(INFORMATION SUPPLIED Opens)
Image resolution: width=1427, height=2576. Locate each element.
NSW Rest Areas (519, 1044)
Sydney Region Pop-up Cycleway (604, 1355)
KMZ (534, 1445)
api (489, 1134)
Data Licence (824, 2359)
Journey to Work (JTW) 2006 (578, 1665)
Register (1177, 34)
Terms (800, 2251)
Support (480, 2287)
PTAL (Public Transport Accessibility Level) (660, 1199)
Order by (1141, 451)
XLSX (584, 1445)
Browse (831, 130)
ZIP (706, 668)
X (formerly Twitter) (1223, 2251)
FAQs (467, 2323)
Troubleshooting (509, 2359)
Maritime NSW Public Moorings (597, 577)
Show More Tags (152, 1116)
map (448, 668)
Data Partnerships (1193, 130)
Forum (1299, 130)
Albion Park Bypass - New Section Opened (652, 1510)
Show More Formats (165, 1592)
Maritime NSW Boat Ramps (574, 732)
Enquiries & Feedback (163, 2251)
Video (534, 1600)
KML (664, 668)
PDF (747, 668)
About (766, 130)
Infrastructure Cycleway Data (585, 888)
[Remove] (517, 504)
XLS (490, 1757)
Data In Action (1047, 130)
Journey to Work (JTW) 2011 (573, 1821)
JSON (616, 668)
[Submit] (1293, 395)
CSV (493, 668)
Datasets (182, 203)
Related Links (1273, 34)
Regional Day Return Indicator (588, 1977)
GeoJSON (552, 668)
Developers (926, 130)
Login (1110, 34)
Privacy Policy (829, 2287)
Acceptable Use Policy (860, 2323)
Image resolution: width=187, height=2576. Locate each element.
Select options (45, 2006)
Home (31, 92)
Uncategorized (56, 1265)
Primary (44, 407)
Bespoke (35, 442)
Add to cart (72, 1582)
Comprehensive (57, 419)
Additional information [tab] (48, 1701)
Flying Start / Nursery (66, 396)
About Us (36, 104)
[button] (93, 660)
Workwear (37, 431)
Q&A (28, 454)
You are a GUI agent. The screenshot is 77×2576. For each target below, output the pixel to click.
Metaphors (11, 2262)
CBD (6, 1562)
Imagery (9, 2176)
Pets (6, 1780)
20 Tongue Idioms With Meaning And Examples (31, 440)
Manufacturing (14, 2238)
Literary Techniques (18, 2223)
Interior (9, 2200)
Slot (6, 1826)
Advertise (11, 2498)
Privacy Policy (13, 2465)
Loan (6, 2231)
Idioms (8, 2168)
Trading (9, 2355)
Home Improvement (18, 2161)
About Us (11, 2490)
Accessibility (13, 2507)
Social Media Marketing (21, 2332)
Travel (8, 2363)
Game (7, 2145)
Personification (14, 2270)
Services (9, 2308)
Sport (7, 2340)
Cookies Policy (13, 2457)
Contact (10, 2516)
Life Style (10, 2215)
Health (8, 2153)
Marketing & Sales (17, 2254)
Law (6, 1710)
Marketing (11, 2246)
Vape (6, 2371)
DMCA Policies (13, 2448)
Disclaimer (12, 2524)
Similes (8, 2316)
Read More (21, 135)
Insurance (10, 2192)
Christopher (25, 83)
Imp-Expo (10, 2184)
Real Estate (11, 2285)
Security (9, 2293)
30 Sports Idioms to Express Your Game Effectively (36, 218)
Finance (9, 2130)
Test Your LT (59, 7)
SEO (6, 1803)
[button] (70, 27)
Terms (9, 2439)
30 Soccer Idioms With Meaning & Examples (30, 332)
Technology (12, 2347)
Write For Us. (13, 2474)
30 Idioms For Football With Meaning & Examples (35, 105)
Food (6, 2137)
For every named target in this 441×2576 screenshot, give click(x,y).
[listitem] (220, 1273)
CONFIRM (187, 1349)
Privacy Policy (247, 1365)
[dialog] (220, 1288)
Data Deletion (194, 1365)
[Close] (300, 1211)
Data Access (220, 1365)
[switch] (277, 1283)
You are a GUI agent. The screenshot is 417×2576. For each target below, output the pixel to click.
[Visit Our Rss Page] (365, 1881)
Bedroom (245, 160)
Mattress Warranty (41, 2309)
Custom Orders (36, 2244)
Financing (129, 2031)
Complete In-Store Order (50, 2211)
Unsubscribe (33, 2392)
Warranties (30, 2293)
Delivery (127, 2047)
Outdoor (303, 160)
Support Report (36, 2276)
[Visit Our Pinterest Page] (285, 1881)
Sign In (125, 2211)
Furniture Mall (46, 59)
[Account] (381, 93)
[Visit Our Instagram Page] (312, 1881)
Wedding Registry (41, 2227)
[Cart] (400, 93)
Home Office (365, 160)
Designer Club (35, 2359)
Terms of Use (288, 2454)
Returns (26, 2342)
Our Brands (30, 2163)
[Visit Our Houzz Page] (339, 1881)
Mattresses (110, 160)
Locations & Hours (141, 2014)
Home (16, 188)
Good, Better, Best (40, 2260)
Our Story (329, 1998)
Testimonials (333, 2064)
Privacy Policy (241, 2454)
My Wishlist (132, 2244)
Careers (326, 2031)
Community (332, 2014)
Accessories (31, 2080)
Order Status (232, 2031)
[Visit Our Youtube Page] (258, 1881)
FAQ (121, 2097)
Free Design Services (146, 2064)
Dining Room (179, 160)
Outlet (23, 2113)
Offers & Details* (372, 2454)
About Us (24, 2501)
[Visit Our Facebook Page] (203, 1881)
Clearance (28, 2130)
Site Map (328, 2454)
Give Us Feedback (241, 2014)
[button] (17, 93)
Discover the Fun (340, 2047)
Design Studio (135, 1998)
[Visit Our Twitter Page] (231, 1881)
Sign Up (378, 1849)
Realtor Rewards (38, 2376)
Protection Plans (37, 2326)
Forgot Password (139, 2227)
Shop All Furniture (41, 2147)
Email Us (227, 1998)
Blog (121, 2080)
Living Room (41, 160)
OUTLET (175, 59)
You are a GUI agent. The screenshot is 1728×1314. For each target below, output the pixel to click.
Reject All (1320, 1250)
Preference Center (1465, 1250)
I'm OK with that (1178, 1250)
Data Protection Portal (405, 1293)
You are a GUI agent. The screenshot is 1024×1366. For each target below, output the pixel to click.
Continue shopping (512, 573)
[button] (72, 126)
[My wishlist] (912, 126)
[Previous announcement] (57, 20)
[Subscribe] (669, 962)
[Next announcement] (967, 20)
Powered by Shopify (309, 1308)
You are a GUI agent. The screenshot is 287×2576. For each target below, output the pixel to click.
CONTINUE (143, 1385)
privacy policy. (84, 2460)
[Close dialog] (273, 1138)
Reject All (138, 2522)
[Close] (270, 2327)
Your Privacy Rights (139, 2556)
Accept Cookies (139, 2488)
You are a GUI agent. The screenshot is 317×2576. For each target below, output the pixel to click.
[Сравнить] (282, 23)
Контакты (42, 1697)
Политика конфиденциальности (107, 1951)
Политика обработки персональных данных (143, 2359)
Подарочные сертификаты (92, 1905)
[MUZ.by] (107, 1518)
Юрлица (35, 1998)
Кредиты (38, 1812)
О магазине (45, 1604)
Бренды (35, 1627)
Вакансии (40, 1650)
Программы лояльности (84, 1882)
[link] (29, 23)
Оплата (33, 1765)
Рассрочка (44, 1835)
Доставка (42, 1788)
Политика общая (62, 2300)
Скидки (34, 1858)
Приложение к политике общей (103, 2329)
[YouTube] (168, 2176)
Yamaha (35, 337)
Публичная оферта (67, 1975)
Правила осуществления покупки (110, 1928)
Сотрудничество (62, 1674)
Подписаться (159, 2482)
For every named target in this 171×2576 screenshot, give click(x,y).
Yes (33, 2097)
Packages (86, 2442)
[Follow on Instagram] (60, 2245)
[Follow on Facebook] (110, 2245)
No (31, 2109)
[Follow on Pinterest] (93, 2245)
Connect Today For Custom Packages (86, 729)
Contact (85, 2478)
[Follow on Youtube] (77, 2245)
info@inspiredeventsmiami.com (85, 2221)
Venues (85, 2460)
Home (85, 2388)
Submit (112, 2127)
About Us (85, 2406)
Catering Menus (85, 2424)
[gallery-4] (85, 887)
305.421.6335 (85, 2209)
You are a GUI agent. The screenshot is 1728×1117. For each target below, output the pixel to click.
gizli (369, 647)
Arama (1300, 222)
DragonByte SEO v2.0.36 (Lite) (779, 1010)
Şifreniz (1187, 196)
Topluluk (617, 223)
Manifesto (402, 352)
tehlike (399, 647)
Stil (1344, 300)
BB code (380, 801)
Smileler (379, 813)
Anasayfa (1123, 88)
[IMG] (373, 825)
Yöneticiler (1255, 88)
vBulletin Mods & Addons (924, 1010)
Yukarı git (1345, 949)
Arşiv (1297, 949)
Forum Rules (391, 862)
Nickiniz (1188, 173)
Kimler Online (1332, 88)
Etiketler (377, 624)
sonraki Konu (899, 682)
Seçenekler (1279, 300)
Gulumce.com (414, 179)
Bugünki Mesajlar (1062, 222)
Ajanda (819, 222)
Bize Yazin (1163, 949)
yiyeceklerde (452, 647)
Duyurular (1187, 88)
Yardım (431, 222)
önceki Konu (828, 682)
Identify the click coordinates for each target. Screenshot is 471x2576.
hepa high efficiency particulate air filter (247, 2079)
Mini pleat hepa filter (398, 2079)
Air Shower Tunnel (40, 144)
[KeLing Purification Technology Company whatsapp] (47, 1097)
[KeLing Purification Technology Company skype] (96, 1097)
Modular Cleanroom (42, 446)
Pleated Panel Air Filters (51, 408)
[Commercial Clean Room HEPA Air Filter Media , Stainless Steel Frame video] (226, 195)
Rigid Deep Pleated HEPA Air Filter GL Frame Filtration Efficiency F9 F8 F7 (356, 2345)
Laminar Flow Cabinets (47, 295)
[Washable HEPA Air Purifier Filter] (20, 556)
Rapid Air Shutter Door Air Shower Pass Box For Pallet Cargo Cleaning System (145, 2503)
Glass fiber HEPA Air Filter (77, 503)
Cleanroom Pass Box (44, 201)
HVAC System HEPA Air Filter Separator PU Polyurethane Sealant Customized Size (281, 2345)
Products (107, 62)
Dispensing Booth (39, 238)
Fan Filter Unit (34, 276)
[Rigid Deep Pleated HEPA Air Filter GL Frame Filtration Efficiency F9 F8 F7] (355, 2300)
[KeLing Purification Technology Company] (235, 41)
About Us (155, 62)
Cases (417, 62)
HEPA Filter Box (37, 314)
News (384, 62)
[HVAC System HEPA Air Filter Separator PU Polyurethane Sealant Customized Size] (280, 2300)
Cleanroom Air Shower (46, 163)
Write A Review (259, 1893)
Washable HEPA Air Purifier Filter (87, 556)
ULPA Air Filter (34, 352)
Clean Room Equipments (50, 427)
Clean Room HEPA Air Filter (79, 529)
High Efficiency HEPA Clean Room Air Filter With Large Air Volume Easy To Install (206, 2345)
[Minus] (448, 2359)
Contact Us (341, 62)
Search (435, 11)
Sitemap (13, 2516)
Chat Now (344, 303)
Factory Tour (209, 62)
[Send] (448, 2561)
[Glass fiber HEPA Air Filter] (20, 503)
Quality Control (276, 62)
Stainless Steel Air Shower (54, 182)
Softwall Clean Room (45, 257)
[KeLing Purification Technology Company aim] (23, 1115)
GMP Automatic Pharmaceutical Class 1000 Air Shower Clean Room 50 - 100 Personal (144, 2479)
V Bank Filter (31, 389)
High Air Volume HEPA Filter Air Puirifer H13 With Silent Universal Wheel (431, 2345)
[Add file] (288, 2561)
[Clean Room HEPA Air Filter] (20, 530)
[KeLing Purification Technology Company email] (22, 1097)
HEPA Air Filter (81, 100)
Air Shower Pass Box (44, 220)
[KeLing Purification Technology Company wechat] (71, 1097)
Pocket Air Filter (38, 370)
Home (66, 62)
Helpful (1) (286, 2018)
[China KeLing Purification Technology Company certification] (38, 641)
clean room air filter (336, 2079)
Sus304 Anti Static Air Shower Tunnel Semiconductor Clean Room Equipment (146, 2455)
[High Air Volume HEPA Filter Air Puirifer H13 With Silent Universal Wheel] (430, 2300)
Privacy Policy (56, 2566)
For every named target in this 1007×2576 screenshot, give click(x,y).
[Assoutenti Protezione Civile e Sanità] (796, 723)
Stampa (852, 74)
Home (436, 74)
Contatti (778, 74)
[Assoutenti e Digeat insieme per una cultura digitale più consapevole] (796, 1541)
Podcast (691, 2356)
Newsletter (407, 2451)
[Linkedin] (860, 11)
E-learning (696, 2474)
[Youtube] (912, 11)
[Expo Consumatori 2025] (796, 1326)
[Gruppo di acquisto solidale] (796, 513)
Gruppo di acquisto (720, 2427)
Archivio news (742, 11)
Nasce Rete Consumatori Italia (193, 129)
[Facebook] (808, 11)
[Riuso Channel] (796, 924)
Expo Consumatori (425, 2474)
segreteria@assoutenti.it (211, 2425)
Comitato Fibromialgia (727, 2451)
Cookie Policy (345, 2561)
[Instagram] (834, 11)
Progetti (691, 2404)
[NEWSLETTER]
(INFORMATION SUPPLIED Closes)
__PROBLEM__
In the listing above, please print only the lines from the first one to the line where "Q&A (28, 454)" appears, exactly as written, both of those lines included.

__OUTPUT__
Image resolution: width=1427, height=2576. Locate each element.
NSW Rest Areas (519, 1044)
Sydney Region Pop-up Cycleway (604, 1355)
KMZ (534, 1445)
api (489, 1134)
Data Licence (824, 2359)
Journey to Work (JTW) 2006 (578, 1665)
Register (1177, 34)
Terms (800, 2251)
Support (480, 2287)
PTAL (Public Transport Accessibility Level) (660, 1199)
Order by (1141, 451)
XLSX (584, 1445)
Browse (831, 130)
ZIP (706, 668)
X (formerly Twitter) (1223, 2251)
FAQs (467, 2323)
Troubleshooting (509, 2359)
Maritime NSW Public Moorings (597, 577)
Show More Tags (152, 1116)
map (448, 668)
Data Partnerships (1193, 130)
Forum (1299, 130)
Albion Park Bypass - New Section Opened (652, 1510)
Show More Formats (165, 1592)
Maritime NSW Boat Ramps (574, 732)
Enquiries & Feedback (163, 2251)
Video (534, 1600)
KML (664, 668)
PDF (747, 668)
About (766, 130)
Infrastructure Cycleway Data (585, 888)
[Remove] (517, 504)
XLS (490, 1757)
Data In Action (1047, 130)
Journey to Work (JTW) 2011 (573, 1821)
JSON (616, 668)
[Submit] (1293, 395)
CSV (493, 668)
Datasets (182, 203)
Related Links (1273, 34)
Regional Day Return Indicator (588, 1977)
GeoJSON (552, 668)
Developers (926, 130)
Login (1110, 34)
Privacy Policy (829, 2287)
Acceptable Use Policy (860, 2323)
Image resolution: width=187, height=2576. Locate each element.
Select options (45, 2006)
Home (31, 92)
Uncategorized (56, 1265)
Primary (44, 407)
Bespoke (35, 442)
Add to cart (72, 1582)
Comprehensive (57, 419)
Additional information [tab] (48, 1701)
Flying Start / Nursery (66, 396)
About Us (36, 104)
[button] (93, 660)
Workwear (37, 431)
Q&A (28, 454)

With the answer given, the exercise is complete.